FASER: Fine-Grained Phase Management for Speculative Decoding in Dynamic LLM Serving
New research paper introduces FASER, cutting latency by 1.92x and improving throughput by 53% in vLLM.
A team of researchers including Wenyan Chen, Chengzhi Lu, Yanying Lin, and Dmitrii Ustiugov has published a paper introducing FASER (Fine-Grained Phase Management for Speculative Decoding in Dynamic LLM Serving). The system addresses critical limitations in current speculative decoding approaches used to accelerate large language model inference. Existing systems typically set a fixed speculative token length for entire batches and serialize the draft and verification phases, making them rigid and inefficient under dynamic online traffic. This leads to prolonged latency during low load (due to blocked verification phases) and wasted computation on rejected tokens during high load.
FASER introduces two key innovations: first, it dynamically adjusts the speculative length for each individual request within a continuous batch and performs early pruning of rejected tokens during verification to minimize computational waste. Second, it breaks the verification phase into smaller frontiers or chunks, allowing them to overlap with the draft phase through fine-grained spatial multiplexing with minimal resource interference. This overlapping execution prevents GPU underutilization and reduces idle time.
The researchers implemented a FASER prototype within the popular vLLM inference serving framework. Their experimental results show dramatic improvements: up to 53% higher throughput and up to 1.92× lower latency compared to state-of-the-art speculative decoding systems.
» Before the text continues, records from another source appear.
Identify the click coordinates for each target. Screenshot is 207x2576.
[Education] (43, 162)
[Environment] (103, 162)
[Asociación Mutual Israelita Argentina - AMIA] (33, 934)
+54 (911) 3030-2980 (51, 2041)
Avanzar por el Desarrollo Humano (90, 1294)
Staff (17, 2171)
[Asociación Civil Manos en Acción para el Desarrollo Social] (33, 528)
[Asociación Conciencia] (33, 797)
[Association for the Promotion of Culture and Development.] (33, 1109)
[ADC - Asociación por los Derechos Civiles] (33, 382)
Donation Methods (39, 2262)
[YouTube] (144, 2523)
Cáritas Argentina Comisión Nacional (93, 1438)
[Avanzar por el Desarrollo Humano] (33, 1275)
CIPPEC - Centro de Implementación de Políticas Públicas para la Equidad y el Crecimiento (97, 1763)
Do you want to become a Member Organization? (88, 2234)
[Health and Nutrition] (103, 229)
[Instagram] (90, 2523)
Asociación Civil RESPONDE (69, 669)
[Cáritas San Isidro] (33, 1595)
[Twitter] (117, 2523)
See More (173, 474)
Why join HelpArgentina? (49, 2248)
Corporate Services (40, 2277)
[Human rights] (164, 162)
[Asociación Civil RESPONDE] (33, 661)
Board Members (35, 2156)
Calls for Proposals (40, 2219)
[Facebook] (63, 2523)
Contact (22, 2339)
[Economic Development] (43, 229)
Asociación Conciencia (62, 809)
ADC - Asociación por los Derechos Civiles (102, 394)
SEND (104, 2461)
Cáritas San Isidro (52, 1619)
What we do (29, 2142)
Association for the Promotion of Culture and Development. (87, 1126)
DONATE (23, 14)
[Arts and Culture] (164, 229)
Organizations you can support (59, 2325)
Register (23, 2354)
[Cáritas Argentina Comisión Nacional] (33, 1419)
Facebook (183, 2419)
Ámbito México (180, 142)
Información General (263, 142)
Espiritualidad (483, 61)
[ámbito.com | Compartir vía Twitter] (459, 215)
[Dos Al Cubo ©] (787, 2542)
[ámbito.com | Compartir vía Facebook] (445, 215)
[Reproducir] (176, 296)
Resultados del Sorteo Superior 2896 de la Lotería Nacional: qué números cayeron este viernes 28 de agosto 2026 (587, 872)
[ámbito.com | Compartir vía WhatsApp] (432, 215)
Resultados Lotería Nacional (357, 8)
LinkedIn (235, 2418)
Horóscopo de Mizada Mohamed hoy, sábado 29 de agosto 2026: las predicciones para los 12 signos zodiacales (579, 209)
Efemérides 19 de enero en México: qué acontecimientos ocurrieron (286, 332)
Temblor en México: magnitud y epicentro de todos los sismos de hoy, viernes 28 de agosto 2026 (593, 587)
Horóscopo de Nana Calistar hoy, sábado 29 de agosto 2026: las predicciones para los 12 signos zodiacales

These gains come from better adaptation to volatile inference traffic patterns and more efficient use of GPU resources. The paper, submitted to arXiv on April 22, 2026 (arXiv:2604.20503), represents a significant advancement in making LLM inference more responsive and cost-effective for real-world applications.
- Dynamically adjusts speculative token length per request within batches, unlike rigid batch-level settings in current systems
- Overlaps draft and verification phases by breaking verification into chunks, reducing GPU idle time and blocking
- Prototype in vLLM shows 53% higher throughput and 1.92x lower latency versus state-of-the-art systems
Why It Matters
Makes real-time LLM applications like chatbots and coding assistants significantly faster and more cost-efficient to serve at scale.